Calligraphy & Code: Designing the Soso Holiday Poster


Designing the annual Soso holiday card gives us a chance to cut loose and indulge in some creative experimentation. This year, we decided to illustrate one of our favorite Yogi Berra quotes on a poster in celebration of his legendary wit, wisdom, and wordsmithing. We love expressive typography, so we challenged ourselves to bring the hand-crafted flourish of lettering into the algorithmic world of programming. This post walks through the process of coding a set of holiday-themed brushes in Processing and using them to design a poster.

Most of the brushes began with snippets of code from “Getting Started with Processing” by Casey Reas & Ben Fry. The Processing sketches are available to download on Github.  

Candy cane brush.

The candy cane brush rotates a cross-section of candy cane as it draws to create the signature spiral. We created the candy cane cross-section graphic in svg format so that it can scale up or down without losing resolution. The candy svg rotates along the path drawn by the mouse.

Left: Candy cane brush looking jaggy. Right: All smoothed out with the lerp() function.

The initial code resulted in a very stepped and coarse stroke; drawing the candy svg once per frame was not nearly frequent enough to yield a smooth form. The lerp() function, or linear interpolation, solved that issue. Lerping draws a bunch of extra candy svgs between the mouse position at the previous frame and the mouse position at the current frame, smoothing out the stroke.

We optimized this brush specifically for use in calligraphy and lettering. Easing causes the brushstroke to lag behind the position of the cursor, creating more fluid motion. Linking the rotation of the candy cross-section to the cursor movement keeps the spiral even and consistent, no matter the speed of the brushstroke.

Ribbon brush.

The ribbon brush is the simplest of the set. It is composed of two diagonal lines in slightly different shades of a color positioned next to one another. Drawing in one direction reveals color A and in the other reveals color B.

Fir tree brush.

The fir tree brush looks complex, but has a simple foundation. At its core is a segmented line that forms the branch as you draw. Elongated ellipses, angled tangentially to the right and left of branch, serve as the needles.
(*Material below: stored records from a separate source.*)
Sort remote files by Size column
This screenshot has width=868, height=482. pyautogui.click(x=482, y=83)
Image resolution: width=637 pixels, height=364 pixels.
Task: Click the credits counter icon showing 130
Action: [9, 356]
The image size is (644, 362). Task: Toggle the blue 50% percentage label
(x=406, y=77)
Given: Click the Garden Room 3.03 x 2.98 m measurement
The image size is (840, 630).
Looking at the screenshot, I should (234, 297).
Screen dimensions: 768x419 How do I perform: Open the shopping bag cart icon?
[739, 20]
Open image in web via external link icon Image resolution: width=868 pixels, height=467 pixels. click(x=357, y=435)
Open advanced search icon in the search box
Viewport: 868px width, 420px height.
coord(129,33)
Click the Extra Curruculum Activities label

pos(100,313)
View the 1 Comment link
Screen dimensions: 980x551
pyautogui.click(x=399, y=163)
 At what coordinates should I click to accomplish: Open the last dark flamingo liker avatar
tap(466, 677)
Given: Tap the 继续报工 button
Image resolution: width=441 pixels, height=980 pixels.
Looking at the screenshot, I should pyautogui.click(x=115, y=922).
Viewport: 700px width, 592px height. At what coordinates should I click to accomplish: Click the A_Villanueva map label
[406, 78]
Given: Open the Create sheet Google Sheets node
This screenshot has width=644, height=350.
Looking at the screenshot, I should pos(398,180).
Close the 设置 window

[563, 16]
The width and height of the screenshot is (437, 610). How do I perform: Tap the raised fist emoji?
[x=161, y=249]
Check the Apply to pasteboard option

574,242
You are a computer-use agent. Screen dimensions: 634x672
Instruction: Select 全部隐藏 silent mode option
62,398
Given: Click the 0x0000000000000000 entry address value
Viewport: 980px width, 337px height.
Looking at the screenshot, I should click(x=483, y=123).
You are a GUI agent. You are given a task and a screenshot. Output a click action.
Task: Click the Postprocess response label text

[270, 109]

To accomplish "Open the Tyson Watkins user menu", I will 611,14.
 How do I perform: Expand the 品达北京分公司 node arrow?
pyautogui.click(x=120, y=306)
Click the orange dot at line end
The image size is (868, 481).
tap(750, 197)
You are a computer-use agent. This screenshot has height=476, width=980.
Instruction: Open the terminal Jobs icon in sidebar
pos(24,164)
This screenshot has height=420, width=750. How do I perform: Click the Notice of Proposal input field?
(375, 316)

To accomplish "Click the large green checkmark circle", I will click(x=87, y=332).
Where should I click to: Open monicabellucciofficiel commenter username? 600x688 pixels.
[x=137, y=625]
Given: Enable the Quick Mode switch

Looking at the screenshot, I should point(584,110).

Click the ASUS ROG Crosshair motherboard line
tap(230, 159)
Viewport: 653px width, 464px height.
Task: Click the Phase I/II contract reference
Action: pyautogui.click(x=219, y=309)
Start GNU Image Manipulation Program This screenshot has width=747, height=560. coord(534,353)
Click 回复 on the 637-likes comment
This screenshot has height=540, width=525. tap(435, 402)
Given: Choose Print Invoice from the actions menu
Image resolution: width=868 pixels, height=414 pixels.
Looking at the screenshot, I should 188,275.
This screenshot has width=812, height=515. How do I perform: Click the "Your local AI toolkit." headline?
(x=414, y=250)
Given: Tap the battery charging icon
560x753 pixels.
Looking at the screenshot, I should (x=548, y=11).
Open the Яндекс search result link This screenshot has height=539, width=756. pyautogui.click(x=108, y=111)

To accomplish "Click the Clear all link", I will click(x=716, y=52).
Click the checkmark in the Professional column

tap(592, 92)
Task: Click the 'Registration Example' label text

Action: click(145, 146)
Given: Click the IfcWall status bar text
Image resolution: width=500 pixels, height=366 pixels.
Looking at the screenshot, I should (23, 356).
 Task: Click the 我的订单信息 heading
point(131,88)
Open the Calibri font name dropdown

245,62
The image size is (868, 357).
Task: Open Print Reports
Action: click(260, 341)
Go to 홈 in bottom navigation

Adding some randomness to the needle color, length, and angle make the tree branch look more organic.

The bushiness of the branch is connected to the drawing speed; the needles are longer and branch is thicker when the cursor moves more quickly.

TIP: Code up your color palette to make it easy to swap out colors. We stored our color palette as color variables at the beginning of each sketch:

With the toolkit of holiday brushes assembled, it was time to bring everything together. We started by sketching out the poster design on paper, keeping in mind the character and quirks of each brush we planned to use.

We scanned the drawing and placed it in the background of each Processing sketch as a guide. Using the sketch as a guide ensured that all the different pieces would fit together in the final composition. 

The images created in Processing needed to have super hi-resolution for poster printing. Exporting them in PDF format meant that all of the programmatic and vector-based elements in the sketches would remain scalable. We used the PDF Export library, putting the beginRecord() function after the image() function in the code so that the background image was not saved out in the pdf.

Adding a bit of shading in Photoshop to make it pop.

All of the separate pieces exported from the Processing sketches came together in Photoshop. Some programmatic confetti helped to draw the eye through the piece and a bit of manual shading added depth. Et violà!

"The future ain't what it used to be." -Yogi Berra

Thanks for reading about our process. We hope you enjoy playing around with the Processing sketches. Happy New Year from the Sosos!